Фульберт взял в обе руки ее голову, голову святой мученицы в экстазе, и прильнул к пой, словно к чаше, наполненной слезами, которую он хотел осушить, прежде чем она перельется через край.

— Скажи, ты ужасно страдала? да?

Она опустила свои блестящие ресницы.

— Нет, ничего... не тревожься. Доктора сказали, что у меня вытекло достаточно крови, чтобы я могла выздороветь, но что я пролежу долго... Меня бросало то в жар, то в холод. Меня била лихорадка. В груди моей, казалось, гнездилось какое-то животное, которое грызло меня сначало очень сильно, потом потише.
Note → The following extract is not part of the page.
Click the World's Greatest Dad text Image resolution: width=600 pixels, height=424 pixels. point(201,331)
Когда пришел твой друг Маркус, мне было уже почти не больно, словно меня слегка царапал котенок! Теперь болит уже самые пустяки, только когда нажмешь на рану. Как только я узнала, что ты... здоров, что ты... спасся — я окончательно выздоровела и тоже ушла, не оборачиваясь назад. Мне некого было больше целовать у себя дома, вот что!

— Ты... нигде не останавливалась?..

Губы ее подернулись:

— Конечно останавливалась... — тихо призналась она, — ведь надо же было есть...

Он глухо рассмеялся.

— Она заходила по пути... поесть! Черт возьми! Сколько же раз ты... ела? Великолепное слово! Я так и знал, положим. Это вполне естественно. Ну, куда же ты заходила? к моему другу Маркусу — нет, он не любит голодных женщин, этот человек! Ну, так куда же? говори, говори, низкое ты созданье!
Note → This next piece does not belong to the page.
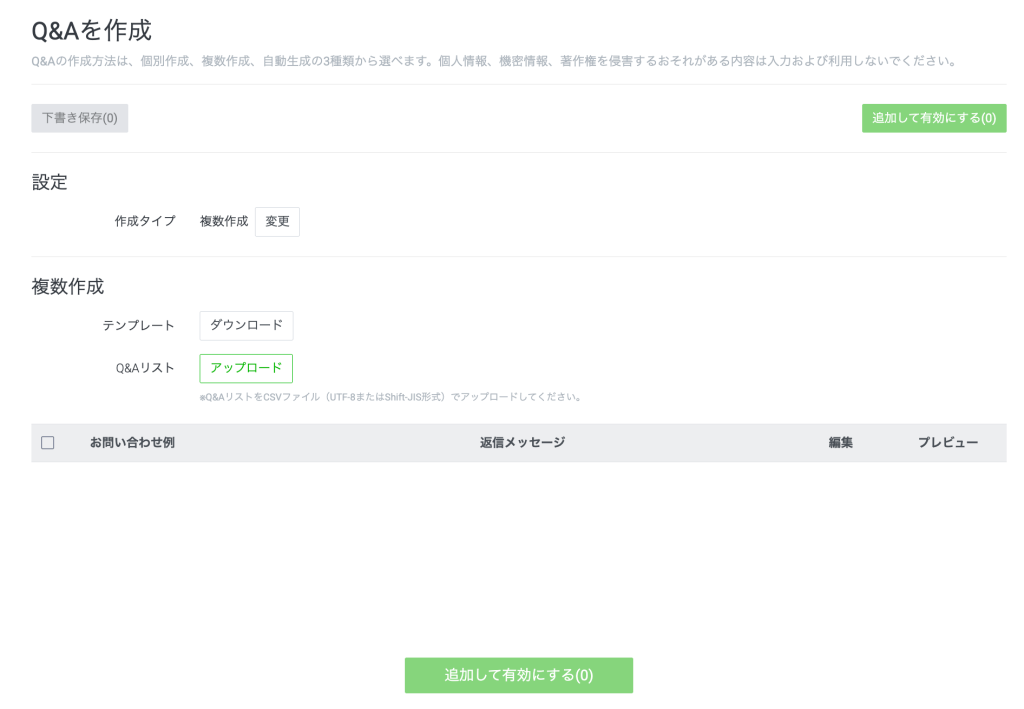Click the top 追加して有効にする(0) green button
Viewport: 1024px width, 709px height.
coord(934,118)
Он держал Флору за голову почти на весу. И чаша переполнилась. Горячие слезы залили ей лицо, покрытое румянами. Лицо это порозовело и она казалась моложе и лучше. Вся она, ослабевшая, распущенная, как ее волосы, вся она обратилась в одну мольбу и ласку. Чего ради он портил ой этот волшебный час невыразимого счастья? Опять он ревновал... и к кому же, Боже мой... из-за таких пустяков...

— Ты ответишь или нет?

— Но ведь ты меня задушишь, Фульберт! Я не могу вздохнуть. Ведь если я солгу — ты сам узнаешь. А если я не лгу...

— Я все равно уверен, что ты лжешь... по привычке. Лучше ужь говори.
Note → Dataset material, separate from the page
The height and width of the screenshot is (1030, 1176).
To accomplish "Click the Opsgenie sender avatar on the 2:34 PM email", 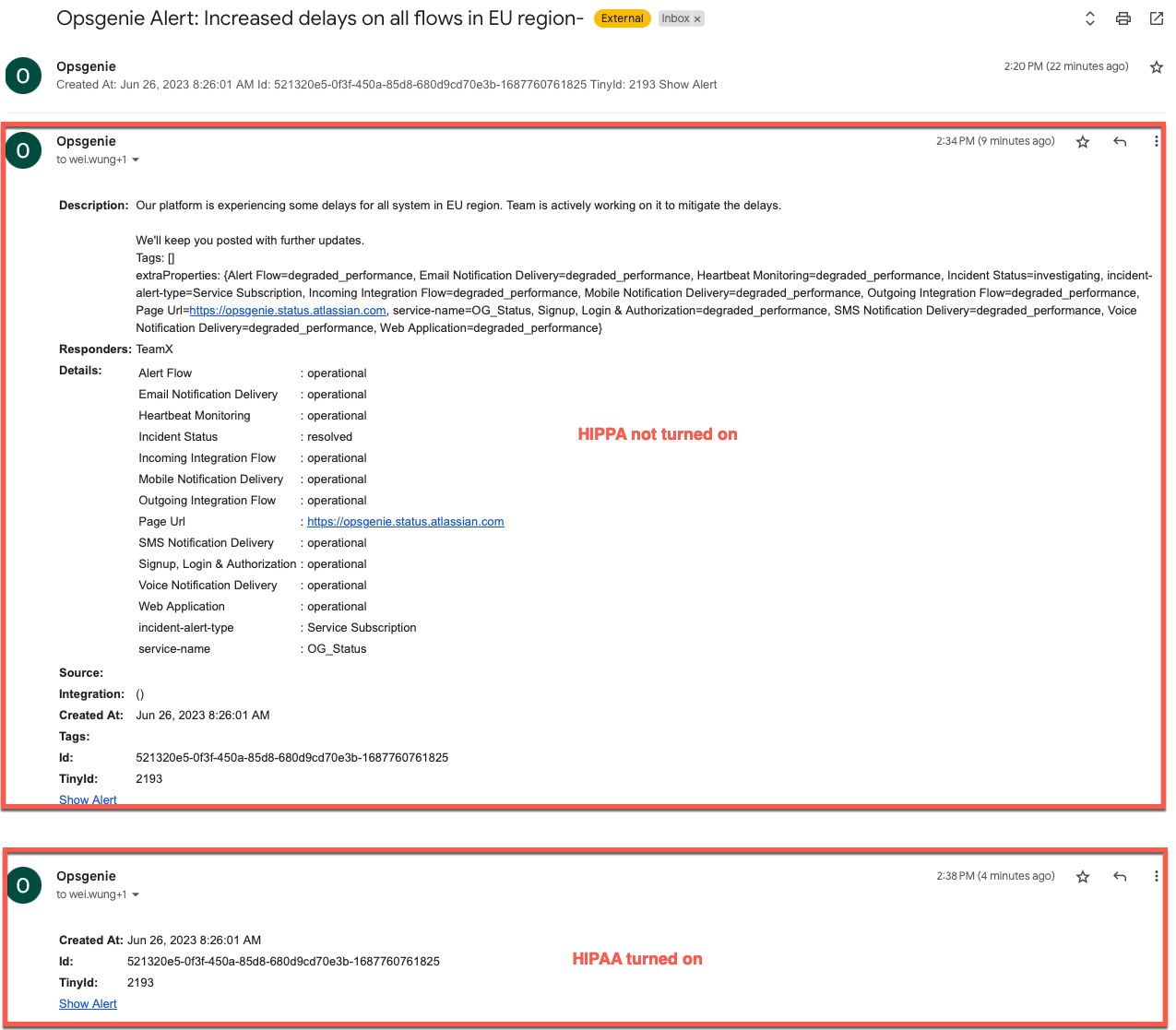I will coord(23,149).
— Я заговорила с одним... О, Фульберт, я была так рада, что увижу тебя... В самом деле, не могло же так продолжаться...

— Говори, я жду.

Покорным жестом она отерла свои слезы, опустила глаза под его пристальным горящим взглядом и монотонным голосом школьницы, отвечающей затверженный урок, забормотала:

— Я заговорила с... военным... у меня не было платья; все мои вещи распродали, чтобы заплатить за меня в больницу. Это был артиллерист; они стоят тут по соседству с Флашсрой. Потому-то я его и выбрала, понимаешь? Г. Маркус подробно рассказал мне, где ты живешь, но я не смела писать тебе и в особенности я боялась, что тебя схватят, несмотря на мои россказни о ноже. Твой друг рассказал мне, что ты хочешь жениться на богатой барышне и что я должна удержать тебя от преступления. От какого преступления? Я не знаю... но эта весть о твоей женитьбе окончательно убивала меня. И я пришла к этому артиллеристу, сюда в полк, наобещав ему целый короб. Как только он дал мне платье, я улизнула. Платье старое. Года три тому назад оно, право, стоило дороже. В конце-концов, как же ты хочешь...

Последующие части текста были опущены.